Reputation: 2439
I need to get the raw text of the html page, but only the text that comes after h1 title.
I can get the h1 of the main body like this:
soup = BeautifulSoup(content.decode('utf-8','ignore'), 'html.parser')
extracted_h1 = soup.body.h1
My idea was something like this, get all elements and compare them to the h1 I extracted above. Then append all elements after h1 to a separate list and after that get all the saved elements of the list and use getText() on them.
# find all html elements
found = soup.findAll() # text=True
fill_element = list()
for element in found:
# something like this, but it doesn't work
if element == extracted_h1:
# after this start appending the elements to fill_element list
But this doesn't work.

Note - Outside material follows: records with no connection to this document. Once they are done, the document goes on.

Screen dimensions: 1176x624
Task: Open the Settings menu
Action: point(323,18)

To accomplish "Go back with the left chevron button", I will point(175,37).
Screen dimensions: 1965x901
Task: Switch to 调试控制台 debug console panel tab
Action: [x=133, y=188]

Any ideas how this could be achieved?
Upvotes: 0
Views: 3890
Reputation: 13459
Why don't you try find_all_next
on the h1
tag and get the text attributes?
Example:
>>> import bs4
>>> html_doc = """
... <html><head><title>The Dormouse's story</title></head>
... <body>
... <p class="title"><b>The Dormouse's story</b></p>
... <p class="story">Once upon a time there were three little sisters; and their names were
... <a href="http://example.com/elsie" class="sister" id="link1">Elsie</a>,
... <!-- START--><a href="http://example.com/lacie" class="sister" id="link2">Lacie</a> and
... <a href="http://example.com/tillie" class="sister" id="link3">Tillie</a>;
... and they lived at the bottom of a well.</p><!-- END -->
... <p class="story">...</p>
... """
...
>>> soup = bs4.BeautifulSoup(html_doc, 'html.parser')
>>> print(soup.text)
The Dormouse's story
The Dormouse's story
Once upon a time there were three little sisters; and their names were
Elsie,
Lacie and
Tillie;
and they lived at the bottom of a well.
...
>>> print(''.join(soup.find_all('p')[1].find_all_next(text=True)))
Once upon a time there were three little sisters; and their names were
Elsie,
STARTLacie and
Tillie;
and they lived at the bottom of a well. END
...
Upvotes: 1
Reputation: 175
Supposing you are usi BeautifulSoup 4.4, you have this method:
soup.body.h1.find_all_next(string=True)
This get all elements after first h1
, the first is the text of the h1
itself.
Upvotes: 1